HTC Enhances Mobile User Experience with Google Cloud Platform

About HTC

Founded in 1997, HTC designs and builds many of the most popular OEM-branded mobile devices on the market.

Google Cloud Platform Results:

  • Zero downtime or reported bugs since launching on Google Cloud Platform in December 2014
  • Network stability gives designers more freedom to choose designs that improve user experience
  • Platform scalability has saved HTC 40 percent in costs
  • Cloud Datastore’s data synchronization feature boosts application reliability and reduces bandwidth


    Smartphone maker HTC knows that mobility means more than hardware, so it also makes apps designed to customize each user’s mobile experience. But in a mobile world that demands instant and uninterrupted access to data and apps, the company had to make sure its products were both reliable and bandwidth-friendly.

    “Who hasn’t had a mobile app freeze when going into a tunnel or underground subway?” says John Song, senior director of engineering of HTC Studio Group. “It can be incredibly frustrating, so improving data reliability was important to us. On top of that, we wanted to reduce bandwidth usage, particularly for regions where bandwidth is costly.”

    The company also wanted a platform that would streamline the mobile application development process by giving developers more time to work on applications rather than debugging code. “For us the big issue was one of stability,” says Song. “If network infrastructure performance isn’t stable, a lot of applications will break. I can deal with low latency or long latency, but it’s hard to deal with latency that fluctuates.”


    HTC Studio Engineering evaluated both Google Cloud Platform and Amazon Web Services, but found that Amazon’s latency fluctuations could affect the performance of HTC Studio Group’s mobile applications. As a result, the company chose Google Cloud Platform, launching its mobile app platform in December 2014. The company used a combination of tools — from Google Compute Engine and Google Cloud Storage to Google Cloud Datastore — to create a high performance, stable infrastructure that fosters a better user experience and lets developers devote their time to building better features instead of fixing performance issues. The platform primarily hinges on Cloud Datastore, although the company is also an early user of Google Cloud Bigtable and plans to expand that usage.

    “We need a datastore that is very fast, accurate and instantly scalable, and both Datastore and Bigtable are the right fit,” says Song. “You don’t have worry about partitioning data or adding more databases — it scales by itself.”

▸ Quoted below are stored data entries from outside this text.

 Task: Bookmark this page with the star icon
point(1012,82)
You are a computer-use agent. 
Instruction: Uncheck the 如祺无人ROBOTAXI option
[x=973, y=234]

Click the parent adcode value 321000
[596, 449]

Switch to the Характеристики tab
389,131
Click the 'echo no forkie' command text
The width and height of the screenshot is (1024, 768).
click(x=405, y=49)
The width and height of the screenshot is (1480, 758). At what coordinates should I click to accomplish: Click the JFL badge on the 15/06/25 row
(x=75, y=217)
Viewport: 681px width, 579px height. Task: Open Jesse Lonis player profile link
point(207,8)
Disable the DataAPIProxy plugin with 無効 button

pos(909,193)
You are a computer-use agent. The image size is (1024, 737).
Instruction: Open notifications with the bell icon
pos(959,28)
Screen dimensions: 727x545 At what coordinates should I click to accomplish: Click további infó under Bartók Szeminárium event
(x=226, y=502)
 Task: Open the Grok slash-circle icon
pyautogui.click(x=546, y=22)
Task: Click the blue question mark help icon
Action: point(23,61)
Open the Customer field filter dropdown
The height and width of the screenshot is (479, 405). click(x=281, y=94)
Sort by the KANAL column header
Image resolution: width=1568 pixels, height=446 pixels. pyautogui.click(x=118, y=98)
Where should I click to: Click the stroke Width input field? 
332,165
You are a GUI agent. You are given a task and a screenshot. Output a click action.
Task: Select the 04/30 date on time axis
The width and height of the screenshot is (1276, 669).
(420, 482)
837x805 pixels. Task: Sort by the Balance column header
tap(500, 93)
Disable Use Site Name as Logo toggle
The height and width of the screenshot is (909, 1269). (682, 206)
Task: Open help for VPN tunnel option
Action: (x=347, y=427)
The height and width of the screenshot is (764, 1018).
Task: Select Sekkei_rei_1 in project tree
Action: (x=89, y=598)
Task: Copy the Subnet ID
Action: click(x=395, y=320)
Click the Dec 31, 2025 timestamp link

    HTC gets particular value from Cloud Datastore’s data synchronization and cross colo replication feature, which boosts reliability while also minimizing bandwidth. When data is updated, apps send only incremental changes, rather than the whole data packet. This means users can still access data that loaded prior to any interruptions in connectivity. For example, M9 Photo Editor One Gallery users who are adding double exposure and other visual effects to a photo can still edit photos when they’re disconnected from the network. Once they regain connectivity, the app will simply fetch the latest changes.


    Google Cloud Platform’s rock-solid infrastructure has paid off for Song, both in terms of application performance and developer productivity. “Google offers the same infrastructure that they use internally, and that gives us a lot of confidence,” he says. "We have had no downtime or issues related to the back end since we’ve launched on Google Cloud Platform, and have had zero bugs reported from customers.”

    Developers also report that Google Cloud Platform’s stable network lets them devote their energy to building better application features rather than fixing bugs due to low latency. “Designers have more freedom to choose designs that give the user a better experience, such as scrolling images rather than thumbnails,” says Song. For example, uploading 10,000 photos via the HTC One Gallery app won’t put the app “to sleep” or slow it down significantly.

    Performance stability is not the only benefit, as Compute Engine’s scalability has helped HTC save money through better resource allocation. Traditionally, the company had to build an infrastructure to accommodate large usage spikes—up to 10 times difference between the low and high. “It meant a lot of waste, we had to over-provision to take care of temporary usage spikes,” says Song. “Now we can auto scale when user patterns spike, which has saved 40 percent in costs.” The company has also saved by using Google BigQuery for data analytics and Google Cloud Messaging for Android for update notifications. “Without Cloud Messaging for Android, we would have had to build our own push data networks,” says Song. “It has saved us a lot of work and money.”

    Cloud Platform’s solid foundation has given Song’s team the freedom to concentrate on what it does best: give users the best experience possible. “We can design a feature and release it and we don’t have spend any more resources on it,” he says. “Google lets us focus on adding the features that our customers want.”

      “We have had no downtime or issues related to the back end since we’ve launched on Google Cloud Platform, and have had no bugs reported from customers.”

      John Song, Senior Director of Engineering, HTC Studio Group

      About HTC

      Founded in 1997, HTC designs and builds many of the most popular OEM-branded mobile devices on the market.